《法學方法論》讀書筆記范文
上一款,我們共同閱讀了指示參照性的法條,這一款所要講的“作為指示參照的法定擬制”和其共同作為立法技術上避免繁瑣的手段而存在。

法學上的擬制,是指,在明知(一定要是明知)兩種構成要件T1和T2存在不同的前提下,有意地等同視之。這不就是指鹿為馬么,嘿嘿,還真就是指鹿為馬,趙高在明知那個動物是鹿的情況下,還把它說成是馬,這就是在明知有不同的情況下還等同視之。
法律通過“T2系T1的一種事例”這類的語句來實現擬制。但是法律作此類的“陳述”,并非在于陳述“T2是T1的屬概念”這樣一個事實,而是在于通過“將T2視為T1的事例”的方式,來實現將T1的法律效果適用于T2的目的。擬制只是手段,適用同樣的法律效果才是目的。這和我們前面所學習的指示參照性的法條所實現的功能并無二致。

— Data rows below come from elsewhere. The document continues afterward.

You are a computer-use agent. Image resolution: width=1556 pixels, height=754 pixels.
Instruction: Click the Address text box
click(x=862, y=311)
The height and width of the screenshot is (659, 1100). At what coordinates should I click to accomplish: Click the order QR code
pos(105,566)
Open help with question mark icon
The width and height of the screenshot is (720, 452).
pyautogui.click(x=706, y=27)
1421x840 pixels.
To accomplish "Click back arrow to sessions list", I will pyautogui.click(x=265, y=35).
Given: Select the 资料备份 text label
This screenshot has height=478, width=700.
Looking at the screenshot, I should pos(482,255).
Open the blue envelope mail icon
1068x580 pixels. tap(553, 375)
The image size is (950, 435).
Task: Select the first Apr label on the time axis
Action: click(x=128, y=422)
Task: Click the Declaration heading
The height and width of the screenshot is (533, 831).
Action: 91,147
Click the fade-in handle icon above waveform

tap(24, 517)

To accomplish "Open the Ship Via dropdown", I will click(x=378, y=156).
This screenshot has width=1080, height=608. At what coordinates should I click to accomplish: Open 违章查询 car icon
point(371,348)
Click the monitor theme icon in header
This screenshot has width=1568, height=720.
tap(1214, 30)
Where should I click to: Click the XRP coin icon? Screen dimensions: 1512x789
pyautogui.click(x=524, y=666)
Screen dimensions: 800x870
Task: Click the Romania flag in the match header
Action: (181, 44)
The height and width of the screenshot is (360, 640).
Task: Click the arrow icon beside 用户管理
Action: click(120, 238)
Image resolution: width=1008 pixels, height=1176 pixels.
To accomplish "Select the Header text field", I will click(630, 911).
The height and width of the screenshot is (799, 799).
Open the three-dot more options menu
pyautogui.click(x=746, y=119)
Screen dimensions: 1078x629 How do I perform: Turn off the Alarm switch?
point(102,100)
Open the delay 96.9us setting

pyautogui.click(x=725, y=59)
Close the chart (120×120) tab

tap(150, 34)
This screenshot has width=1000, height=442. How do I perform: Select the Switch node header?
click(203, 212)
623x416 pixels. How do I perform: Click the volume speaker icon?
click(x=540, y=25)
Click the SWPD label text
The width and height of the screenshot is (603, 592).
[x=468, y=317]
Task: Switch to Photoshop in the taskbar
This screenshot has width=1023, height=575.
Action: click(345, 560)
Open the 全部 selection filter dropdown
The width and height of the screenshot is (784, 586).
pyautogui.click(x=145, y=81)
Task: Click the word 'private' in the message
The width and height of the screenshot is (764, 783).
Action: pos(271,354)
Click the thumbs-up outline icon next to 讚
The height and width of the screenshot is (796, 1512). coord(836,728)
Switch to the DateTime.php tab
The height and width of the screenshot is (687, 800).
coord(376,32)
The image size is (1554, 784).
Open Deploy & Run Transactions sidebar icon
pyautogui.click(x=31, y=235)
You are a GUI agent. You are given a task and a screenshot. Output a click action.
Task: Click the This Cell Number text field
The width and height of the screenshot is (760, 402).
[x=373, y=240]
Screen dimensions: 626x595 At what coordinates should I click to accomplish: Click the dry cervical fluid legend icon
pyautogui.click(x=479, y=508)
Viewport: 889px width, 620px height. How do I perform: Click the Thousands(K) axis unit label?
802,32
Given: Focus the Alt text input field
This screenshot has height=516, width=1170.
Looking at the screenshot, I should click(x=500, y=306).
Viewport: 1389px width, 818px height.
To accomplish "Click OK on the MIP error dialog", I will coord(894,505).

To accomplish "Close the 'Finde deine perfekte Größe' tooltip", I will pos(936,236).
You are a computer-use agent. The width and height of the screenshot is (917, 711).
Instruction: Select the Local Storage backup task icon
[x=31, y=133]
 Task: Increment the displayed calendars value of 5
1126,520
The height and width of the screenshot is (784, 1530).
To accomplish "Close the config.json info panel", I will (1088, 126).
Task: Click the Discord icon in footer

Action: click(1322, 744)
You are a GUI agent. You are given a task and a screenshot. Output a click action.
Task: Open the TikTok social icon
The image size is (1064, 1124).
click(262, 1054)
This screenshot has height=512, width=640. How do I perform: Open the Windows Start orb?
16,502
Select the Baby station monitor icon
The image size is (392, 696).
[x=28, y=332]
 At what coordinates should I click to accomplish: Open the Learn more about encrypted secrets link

于此,我們所要討論的便不是T2究竟是不是T1的事例或者說“T2是T1的一個事例”的真實性如何,而是在于討論T2適用T1的法律效果是否具有正當性。接著用指鹿為馬的例子,如果趙高當時是在說“馬是喜歡吃草的”,而他把鹿說成馬是為了強調鹿也是吃草這個特點的話,我們便不需要去核實“鹿到底是不是馬”,而是要去衡量“鹿是不是應該吃草”。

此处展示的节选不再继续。